よく知られているといえば、映画女優マリリン・モンローとの結婚、そして離婚のほうかもしれません。その経緯は戯曲『転落のあとに』で、虚構の形をとりながら精細に描かれます。孤児のモンローは父親のように暖かく力強く愛してくれることを夢み、ミラーも懸命に応えようとします。ともに社会的知名度が高い上に、二人の心はあまりに傷つきやすく、夢はやはり現実のなかで破れるほかありませんが、彼女がミラーの男らしさに魅かれたことは確かでしょう。
ミラーは多作ではありませんが、そこで提起した集団と個人、幻想と現実、自由と責任、過去と現在、父と子といった対立項、また、狂気、罪、潜在意識、疎外、老い、セックス、人種、家族などのモチーフは、20世紀後半の避けがたい問題であって、日本人にとっても同時代的な、あるいは予言的な問いかけの力を持っていました。
そのミラーの劇世界を代表するのが『セールスマンの死』です。
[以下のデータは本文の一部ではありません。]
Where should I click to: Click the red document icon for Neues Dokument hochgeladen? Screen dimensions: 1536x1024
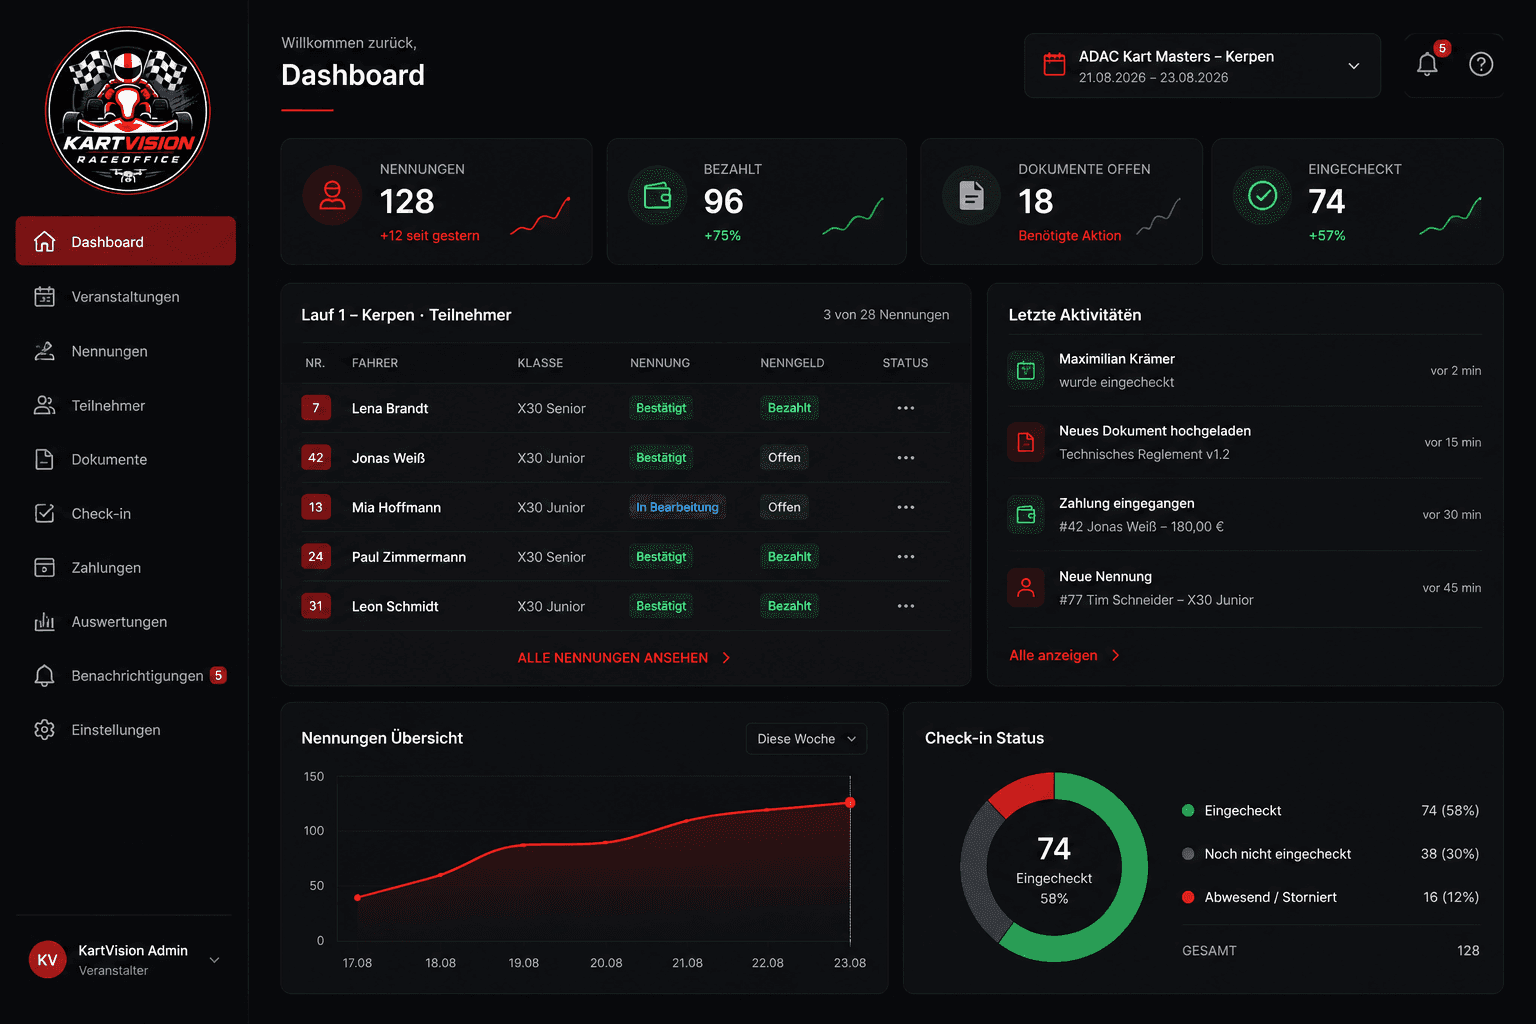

夢を追い求め、時代や家族との決定的なズレを直視できない父親、ウィリー・ローマンの悲劇ですが、1954年、初演当時の日本はまだ焼跡、闇市などの時代で、冷蔵庫、洗濯機ましてや住宅ローンのシステムなど一般化していません。だからウィリー・ローマンの死に衝撃をうけ、舞台に感動しながら、どこか海の向こうの悲劇と見られたものでした。ところが半世紀後のいま、住宅ローンに追いつめられた自殺や保険金殺人などが日常の記事になっており、失業や中高年問題も深刻化し、都市にはビルが乱立して、「裏庭にニンジンを植えようったって草一本はえやしない」というセリフまで、愕然と思い当たることばかりです。ミラーの「予言」は恐ろしいほど適中してしまいました。
後年、中国での上演では「資本主義社会への批判」と受け取られました。まちがいではないけれど、この戯曲の深さ大きさは、悲劇の原因を社会ないし社会の仕組みに帰するだけでなく、その根っ子をより深く人間そのものに見ているからなのです。社会と個人の交叉する場としての“家庭”に焦点を合わせたのもその意図でしょう。
ウィリー・ローマンは民芸の滝沢修、昴の久米明、無名塾の仲代達矢と個性的な俳優に引きつがれて、今も上演されています。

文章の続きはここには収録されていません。